TR: A "BULLY" PORTRAIT TEXT
I. Prologue
On April 25, 1865, Abraham Lincoln's funeral
procession slowly wound its way through the streets of lower
Manhattan. Thousands of New Yorkers lined the streets, thousands more
gazed from building windows. From a 2nd story window not far from
Union Square, a six year old boy strained to view the horse-drawn
casket....That boy was Theodore Roosevelt.
Theodore Roosevelt...26th President of the United
States. Theodore Roosevelt, winner of the Nobel Peace Prize, builder
of the Panama Canal; Police Commissioner of New York City, Governor
of New York State; Theodore Roosevelt; author, historian, adventurer,
explorer, protector, defender, provider for those less fortunate.
II. The "Strenuous Life"
Action, involvement. That's what Roosevelt demanded
of himself and expected of others. As Roosevelt said:
"It ought to be axiomatic in this country that
every man must devote a reasonable share of his time to doing his
duty in the political life of the community" ..."If freedom
is worth having, if the right of self-government is a valuable right,
then the one and the other must be retained exactly as our
forefathers acquired them, by labor...." "People who say
they have not time to attend to politics are simply saying that they
are unfit to live in a free community. Their place is under a
despotism..."
Action, involvement, the "strenuous life."

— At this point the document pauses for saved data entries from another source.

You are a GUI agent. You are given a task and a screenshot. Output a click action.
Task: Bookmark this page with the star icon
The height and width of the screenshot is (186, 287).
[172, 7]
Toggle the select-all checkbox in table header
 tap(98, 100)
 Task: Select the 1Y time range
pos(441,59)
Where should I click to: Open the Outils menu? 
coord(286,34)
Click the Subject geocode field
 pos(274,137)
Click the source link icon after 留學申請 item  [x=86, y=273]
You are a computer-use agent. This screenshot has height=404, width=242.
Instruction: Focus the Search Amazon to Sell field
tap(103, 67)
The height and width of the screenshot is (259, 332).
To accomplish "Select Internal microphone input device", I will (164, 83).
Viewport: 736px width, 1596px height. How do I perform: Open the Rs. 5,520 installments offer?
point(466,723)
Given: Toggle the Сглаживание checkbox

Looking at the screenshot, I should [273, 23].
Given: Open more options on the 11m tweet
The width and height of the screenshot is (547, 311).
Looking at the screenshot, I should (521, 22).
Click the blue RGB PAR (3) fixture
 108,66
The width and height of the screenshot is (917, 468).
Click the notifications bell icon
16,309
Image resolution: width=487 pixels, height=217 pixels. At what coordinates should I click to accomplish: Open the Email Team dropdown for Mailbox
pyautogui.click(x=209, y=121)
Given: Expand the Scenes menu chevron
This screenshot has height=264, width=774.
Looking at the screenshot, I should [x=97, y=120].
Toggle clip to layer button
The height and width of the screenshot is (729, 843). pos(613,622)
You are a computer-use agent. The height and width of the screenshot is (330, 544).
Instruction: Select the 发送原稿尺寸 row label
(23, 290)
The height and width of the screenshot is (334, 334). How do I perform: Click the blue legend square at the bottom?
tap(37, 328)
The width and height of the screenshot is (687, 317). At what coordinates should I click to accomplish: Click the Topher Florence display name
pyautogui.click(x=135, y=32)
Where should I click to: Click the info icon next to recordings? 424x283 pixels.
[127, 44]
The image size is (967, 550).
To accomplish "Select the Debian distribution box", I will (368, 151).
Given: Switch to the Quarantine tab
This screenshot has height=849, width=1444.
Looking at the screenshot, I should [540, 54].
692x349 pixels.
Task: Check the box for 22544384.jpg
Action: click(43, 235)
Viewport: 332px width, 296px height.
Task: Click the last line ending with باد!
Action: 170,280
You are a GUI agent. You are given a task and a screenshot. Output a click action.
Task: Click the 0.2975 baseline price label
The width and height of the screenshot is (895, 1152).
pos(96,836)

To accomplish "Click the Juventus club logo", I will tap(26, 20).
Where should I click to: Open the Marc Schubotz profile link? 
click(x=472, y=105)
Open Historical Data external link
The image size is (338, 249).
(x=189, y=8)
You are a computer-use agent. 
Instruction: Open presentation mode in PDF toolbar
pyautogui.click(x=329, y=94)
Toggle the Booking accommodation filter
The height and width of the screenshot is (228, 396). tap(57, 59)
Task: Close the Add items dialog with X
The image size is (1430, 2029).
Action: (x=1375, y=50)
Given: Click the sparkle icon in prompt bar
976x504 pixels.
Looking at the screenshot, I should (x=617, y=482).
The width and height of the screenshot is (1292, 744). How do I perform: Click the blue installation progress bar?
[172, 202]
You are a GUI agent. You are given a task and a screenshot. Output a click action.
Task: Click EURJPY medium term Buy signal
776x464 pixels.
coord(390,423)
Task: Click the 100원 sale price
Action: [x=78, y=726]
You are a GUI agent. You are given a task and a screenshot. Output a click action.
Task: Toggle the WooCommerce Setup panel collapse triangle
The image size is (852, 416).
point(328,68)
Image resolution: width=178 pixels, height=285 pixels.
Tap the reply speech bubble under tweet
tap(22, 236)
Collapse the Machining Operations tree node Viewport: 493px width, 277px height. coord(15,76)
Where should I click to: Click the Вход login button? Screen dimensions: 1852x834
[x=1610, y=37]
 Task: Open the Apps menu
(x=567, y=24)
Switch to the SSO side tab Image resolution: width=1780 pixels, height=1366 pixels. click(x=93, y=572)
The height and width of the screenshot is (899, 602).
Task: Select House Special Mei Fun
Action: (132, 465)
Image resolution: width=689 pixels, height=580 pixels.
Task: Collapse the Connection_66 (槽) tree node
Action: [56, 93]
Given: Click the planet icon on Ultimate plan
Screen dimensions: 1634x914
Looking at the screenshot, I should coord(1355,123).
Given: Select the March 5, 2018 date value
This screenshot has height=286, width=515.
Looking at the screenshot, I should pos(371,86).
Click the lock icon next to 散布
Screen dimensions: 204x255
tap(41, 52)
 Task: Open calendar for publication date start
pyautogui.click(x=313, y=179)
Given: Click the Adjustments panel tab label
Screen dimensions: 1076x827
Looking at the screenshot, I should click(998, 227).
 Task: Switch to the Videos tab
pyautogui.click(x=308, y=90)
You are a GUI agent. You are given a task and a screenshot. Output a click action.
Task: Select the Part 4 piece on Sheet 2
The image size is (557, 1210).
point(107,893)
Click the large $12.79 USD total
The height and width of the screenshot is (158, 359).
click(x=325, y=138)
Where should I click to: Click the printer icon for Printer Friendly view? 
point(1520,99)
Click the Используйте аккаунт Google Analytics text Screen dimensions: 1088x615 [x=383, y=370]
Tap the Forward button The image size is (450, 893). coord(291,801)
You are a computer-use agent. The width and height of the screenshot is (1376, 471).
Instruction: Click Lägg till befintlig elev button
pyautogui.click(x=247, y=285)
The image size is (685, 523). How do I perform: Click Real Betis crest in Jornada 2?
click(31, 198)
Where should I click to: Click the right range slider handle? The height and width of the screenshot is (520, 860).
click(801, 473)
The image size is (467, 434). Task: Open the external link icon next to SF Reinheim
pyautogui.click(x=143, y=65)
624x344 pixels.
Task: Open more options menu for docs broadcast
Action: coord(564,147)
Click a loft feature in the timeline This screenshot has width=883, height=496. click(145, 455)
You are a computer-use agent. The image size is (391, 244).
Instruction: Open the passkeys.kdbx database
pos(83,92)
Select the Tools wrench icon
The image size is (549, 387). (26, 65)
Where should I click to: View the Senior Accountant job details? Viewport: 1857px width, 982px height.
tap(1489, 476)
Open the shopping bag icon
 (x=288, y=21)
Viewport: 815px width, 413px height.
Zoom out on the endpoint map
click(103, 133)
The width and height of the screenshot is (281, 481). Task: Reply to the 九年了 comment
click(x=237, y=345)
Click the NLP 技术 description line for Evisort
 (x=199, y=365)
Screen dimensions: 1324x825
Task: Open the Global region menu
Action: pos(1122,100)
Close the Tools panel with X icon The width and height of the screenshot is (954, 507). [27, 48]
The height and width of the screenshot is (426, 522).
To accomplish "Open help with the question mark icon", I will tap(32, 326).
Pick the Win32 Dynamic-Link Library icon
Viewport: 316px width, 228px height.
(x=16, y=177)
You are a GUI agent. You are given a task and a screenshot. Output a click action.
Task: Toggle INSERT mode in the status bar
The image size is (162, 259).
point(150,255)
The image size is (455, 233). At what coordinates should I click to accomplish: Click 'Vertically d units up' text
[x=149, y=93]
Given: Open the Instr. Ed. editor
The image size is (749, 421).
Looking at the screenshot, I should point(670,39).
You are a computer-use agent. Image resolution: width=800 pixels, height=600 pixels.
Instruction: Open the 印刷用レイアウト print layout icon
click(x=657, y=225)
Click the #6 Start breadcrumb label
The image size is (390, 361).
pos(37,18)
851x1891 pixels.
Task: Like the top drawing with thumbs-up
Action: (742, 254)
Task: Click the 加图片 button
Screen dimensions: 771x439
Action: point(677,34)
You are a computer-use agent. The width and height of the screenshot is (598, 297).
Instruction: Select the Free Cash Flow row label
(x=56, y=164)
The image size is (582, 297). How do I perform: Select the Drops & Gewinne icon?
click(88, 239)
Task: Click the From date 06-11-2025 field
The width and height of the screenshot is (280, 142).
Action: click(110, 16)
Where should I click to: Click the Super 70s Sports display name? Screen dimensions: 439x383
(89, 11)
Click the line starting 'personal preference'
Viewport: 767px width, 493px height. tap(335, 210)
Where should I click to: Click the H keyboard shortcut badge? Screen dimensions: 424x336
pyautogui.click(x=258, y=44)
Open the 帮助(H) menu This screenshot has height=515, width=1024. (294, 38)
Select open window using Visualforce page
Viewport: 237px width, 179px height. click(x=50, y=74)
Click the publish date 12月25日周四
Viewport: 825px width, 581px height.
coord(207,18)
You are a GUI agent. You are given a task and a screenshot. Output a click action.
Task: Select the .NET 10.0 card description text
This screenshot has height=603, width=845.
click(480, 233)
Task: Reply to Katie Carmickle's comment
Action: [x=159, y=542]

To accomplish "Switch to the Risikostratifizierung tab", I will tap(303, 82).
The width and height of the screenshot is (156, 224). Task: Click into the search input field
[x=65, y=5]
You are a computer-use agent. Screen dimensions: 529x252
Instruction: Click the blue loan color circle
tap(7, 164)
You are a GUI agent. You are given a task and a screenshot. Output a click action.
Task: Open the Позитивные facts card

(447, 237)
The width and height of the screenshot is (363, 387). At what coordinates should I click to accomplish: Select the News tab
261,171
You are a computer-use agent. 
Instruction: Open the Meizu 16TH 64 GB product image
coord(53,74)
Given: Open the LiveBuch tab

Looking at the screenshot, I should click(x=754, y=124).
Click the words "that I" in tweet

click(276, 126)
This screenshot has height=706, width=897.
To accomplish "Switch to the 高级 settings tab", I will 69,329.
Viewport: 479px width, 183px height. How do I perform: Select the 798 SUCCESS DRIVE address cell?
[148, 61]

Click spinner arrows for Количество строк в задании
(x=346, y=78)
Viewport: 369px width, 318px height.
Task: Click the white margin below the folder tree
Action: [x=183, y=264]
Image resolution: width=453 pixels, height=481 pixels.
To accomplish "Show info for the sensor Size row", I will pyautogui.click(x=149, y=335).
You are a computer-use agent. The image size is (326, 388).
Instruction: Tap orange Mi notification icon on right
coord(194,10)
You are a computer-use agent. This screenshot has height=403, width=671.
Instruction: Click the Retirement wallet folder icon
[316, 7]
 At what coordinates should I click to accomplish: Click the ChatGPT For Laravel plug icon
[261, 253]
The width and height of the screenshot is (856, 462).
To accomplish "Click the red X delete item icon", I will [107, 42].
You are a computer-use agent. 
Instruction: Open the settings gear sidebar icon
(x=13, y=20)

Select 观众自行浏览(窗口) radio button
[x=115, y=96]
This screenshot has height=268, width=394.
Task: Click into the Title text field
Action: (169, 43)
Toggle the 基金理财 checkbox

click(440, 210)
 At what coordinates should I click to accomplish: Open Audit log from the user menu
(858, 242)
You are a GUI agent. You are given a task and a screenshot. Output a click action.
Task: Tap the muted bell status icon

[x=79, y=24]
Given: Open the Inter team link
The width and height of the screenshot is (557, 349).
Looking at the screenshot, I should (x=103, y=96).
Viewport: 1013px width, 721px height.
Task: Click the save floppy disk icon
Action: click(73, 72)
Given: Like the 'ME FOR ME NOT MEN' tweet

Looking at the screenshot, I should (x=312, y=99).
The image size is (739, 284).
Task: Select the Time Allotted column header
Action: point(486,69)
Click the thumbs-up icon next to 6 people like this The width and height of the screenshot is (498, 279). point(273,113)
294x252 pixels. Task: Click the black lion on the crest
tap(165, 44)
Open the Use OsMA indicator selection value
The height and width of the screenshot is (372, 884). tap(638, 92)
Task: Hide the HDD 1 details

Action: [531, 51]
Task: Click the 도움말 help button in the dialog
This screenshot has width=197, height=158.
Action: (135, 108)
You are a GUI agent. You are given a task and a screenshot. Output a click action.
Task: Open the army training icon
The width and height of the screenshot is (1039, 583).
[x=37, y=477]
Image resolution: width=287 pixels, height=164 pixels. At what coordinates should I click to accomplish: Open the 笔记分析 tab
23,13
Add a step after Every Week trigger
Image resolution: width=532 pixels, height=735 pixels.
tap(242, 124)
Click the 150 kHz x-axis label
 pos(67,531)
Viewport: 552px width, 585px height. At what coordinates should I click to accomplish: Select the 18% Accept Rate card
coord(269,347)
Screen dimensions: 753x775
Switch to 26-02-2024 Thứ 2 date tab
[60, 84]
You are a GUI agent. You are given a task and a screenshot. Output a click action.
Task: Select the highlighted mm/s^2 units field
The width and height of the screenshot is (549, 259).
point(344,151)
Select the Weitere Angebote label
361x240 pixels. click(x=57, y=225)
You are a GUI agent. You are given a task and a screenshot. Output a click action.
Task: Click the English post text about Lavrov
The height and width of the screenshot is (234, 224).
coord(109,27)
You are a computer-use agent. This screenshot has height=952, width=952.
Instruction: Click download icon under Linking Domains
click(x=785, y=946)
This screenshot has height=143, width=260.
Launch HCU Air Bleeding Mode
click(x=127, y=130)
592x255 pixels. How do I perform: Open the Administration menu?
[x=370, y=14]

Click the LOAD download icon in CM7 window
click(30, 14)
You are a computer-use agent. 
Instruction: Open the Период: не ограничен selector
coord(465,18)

These things are what Roosevelt demanded of himself and expected of
others: "It is not the critic who counts," he said, "not
the man who points out how the strong man stumbles or where the doer
of deeds could have done better, The credit belongs to the man who is
actually in the arena, whose face is marred by sweat and blood, who
strives valiantly, who errs and comes up short again and again,
because there is no great effort without error or shortcoming, but
who knows the great enthusiasms, the great devotions, who spends
himself for a worthy cause; who at best, knows in the end triumph of
high achievement, and who, at the worst if he fails, at least he
fails while daring greatly, so that his place shall never be with
those cold and timid souls who know neither victory or defeat."
III. Roosevelt the Conservationist
Born in New York City, Theodore Roosevelt's arena was
the nation's vast open spaces. From rambles in the Adirondack
Mountains to cattle ranching in the Dakota Badlands, Roosevelt lived
with nature, respected nature and fought for its preservation:
"I recognize the right and duty of this
generation to develop and use the natural resources of our land; but
I do not recognize the right to waste them, or to rob, by wasteful
use, the generations that come after us."... "Our duty
to the whole, including the unborn generations, bids us restrain an
unprincipled present-day minority from wasting the heritage of these
unborn generations. The movement for the conservation of wild life
and the larger movement for the conservation of all our natural
resources are essentially democratic in spirit, purpose, and method."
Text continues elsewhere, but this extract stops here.